● Provided text
Faction represented in the Knesset
- 1955: Ahdut HaAvoda

Personal details
- Born: 1904 Russian Empire
- Died: 1989 (aged 84–85)

= Tzipora Laskov =

Israeli nurse and politician

Tzipora Laskov (צפורה לסקוב; 1904–1989) was an Israeli nurse and politician.

==Biography==
Born in the Russian Empire, Laskov studied to become a nurse. However, she and her husband David were exiled to Siberia by the Soviet government. The couple fled to China, where they established a branch of Hashomer Hatzair in Harbin. They later emigrated to Mandate Palestine in 1928, where Tzipora and found work at a factory.

In 1929 she began working as a nurse at a Histadrut hospital in Ein Harod, later working in the HaEmek hospital. She helped establish Mother and Child clinics in Hadera and Haifa, and was a member of the Nurses Organisation and the Working Mothers Organisation. During World War II Laskov and husband David volunteered for the British Army, in which she helped found the Organisation of Soldiers Wives. She also helped establish an institution for soldiers' children at Kfar Yehezkel and the Shabtai Levy children's home in Haifa.

A member of the Ahdut HaAvoda party, she was a member of the Assembly of Representatives, and in 1955 was elected to the Knesset on the party's list. However, she gave up her seat before being sworn in, and was replaced by Nahum Nir.

In 1962 she opened a community clinic for family therapy in Haifa, working there until 1967.

(Stored items)
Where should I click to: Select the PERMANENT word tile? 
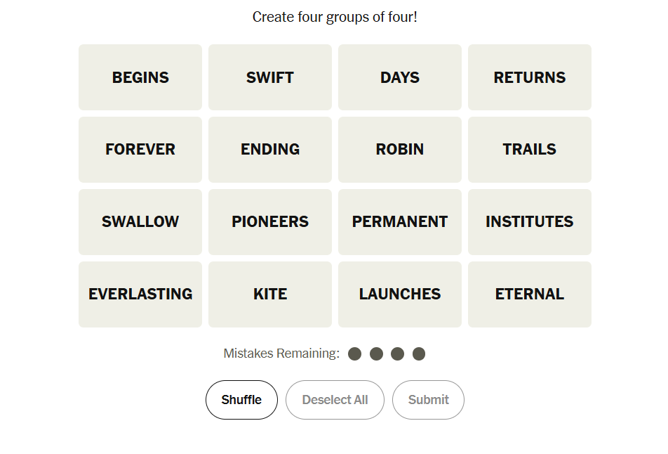coord(400,222)

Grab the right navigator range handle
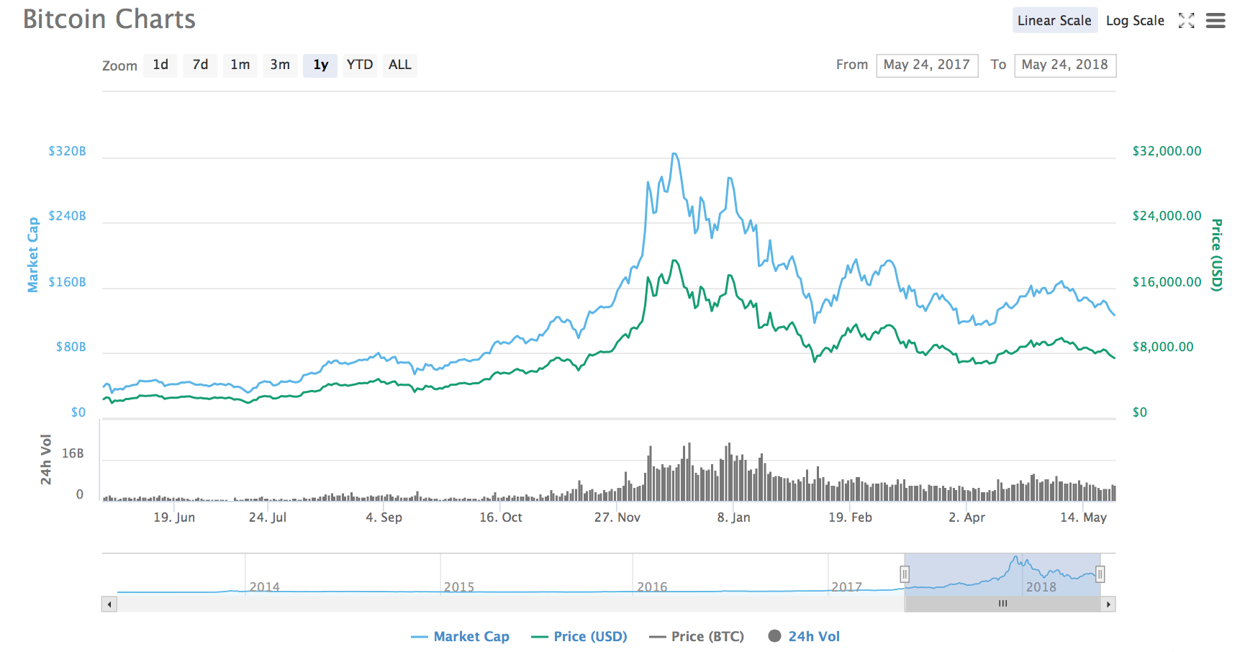click(x=1100, y=574)
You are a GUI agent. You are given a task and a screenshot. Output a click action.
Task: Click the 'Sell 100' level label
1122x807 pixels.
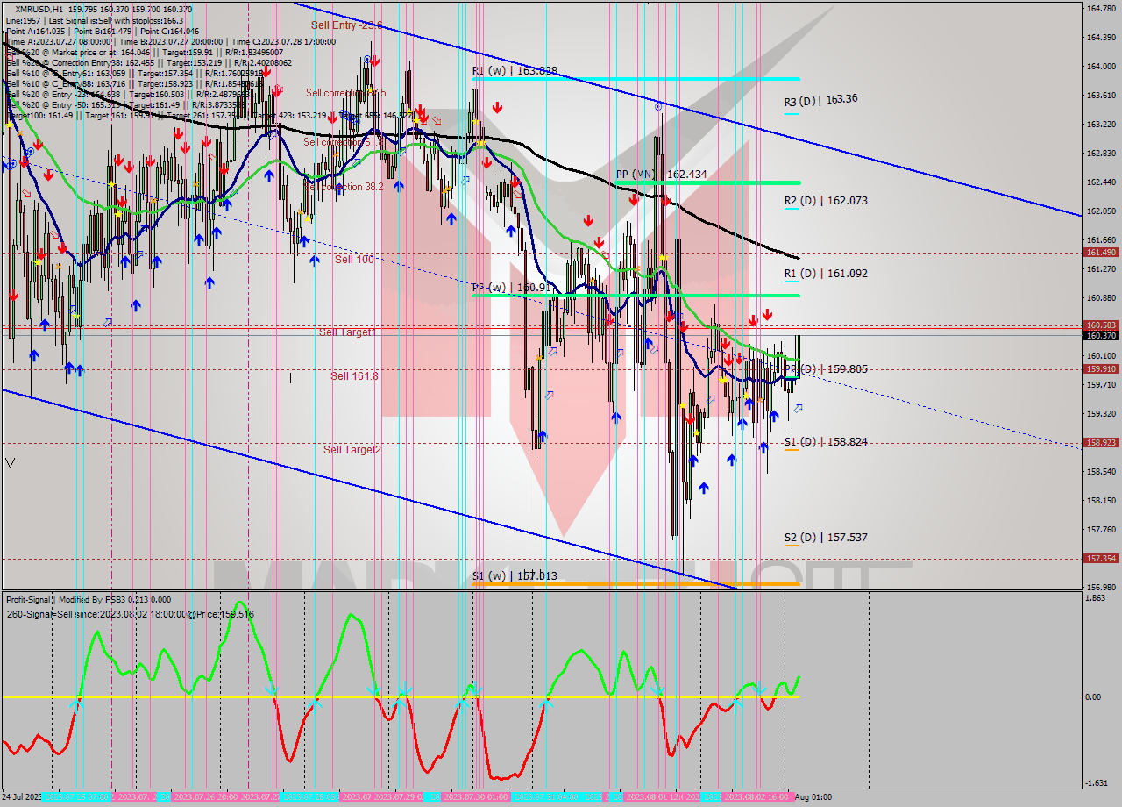[x=354, y=260]
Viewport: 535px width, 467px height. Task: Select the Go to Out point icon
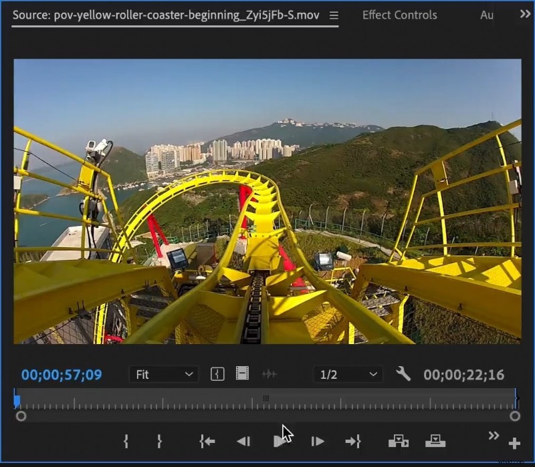(354, 442)
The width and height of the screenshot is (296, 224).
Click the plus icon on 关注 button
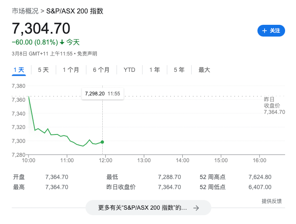(x=264, y=31)
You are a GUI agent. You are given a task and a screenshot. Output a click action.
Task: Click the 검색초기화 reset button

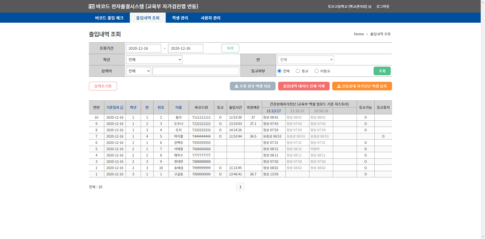103,86
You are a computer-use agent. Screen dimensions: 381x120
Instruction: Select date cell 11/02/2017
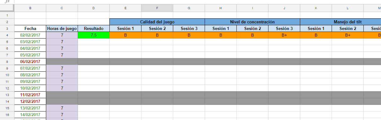[x=30, y=95]
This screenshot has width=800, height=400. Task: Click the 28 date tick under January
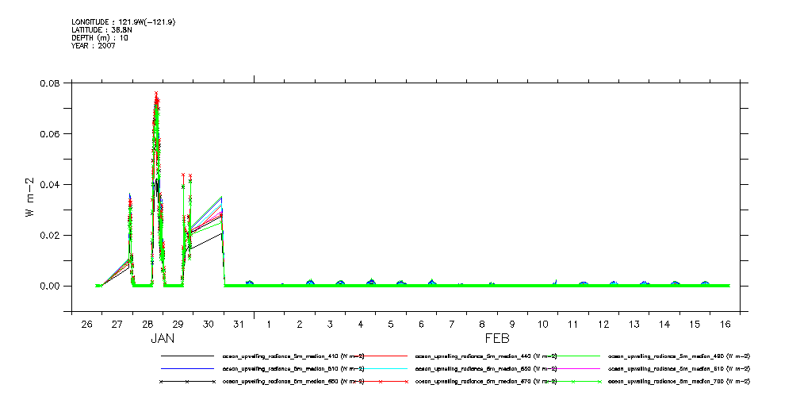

● Exercise prompt
From the text on Tzipora Laskov, repeat word for word the passage that begins at the words "A member of the Ahdut" and ends after the words "there until 1967.". The items above are not required for any of the work here.

● Exercise result
A member of the Ahdut HaAvoda party, she was a member of the Assembly of Representatives, and in 1955 was elected to the Knesset on the party's list. However, she gave up her seat before being sworn in, and was replaced by Nahum Nir.

In 1962 she opened a community clinic for family therapy in Haifa, working there until 1967.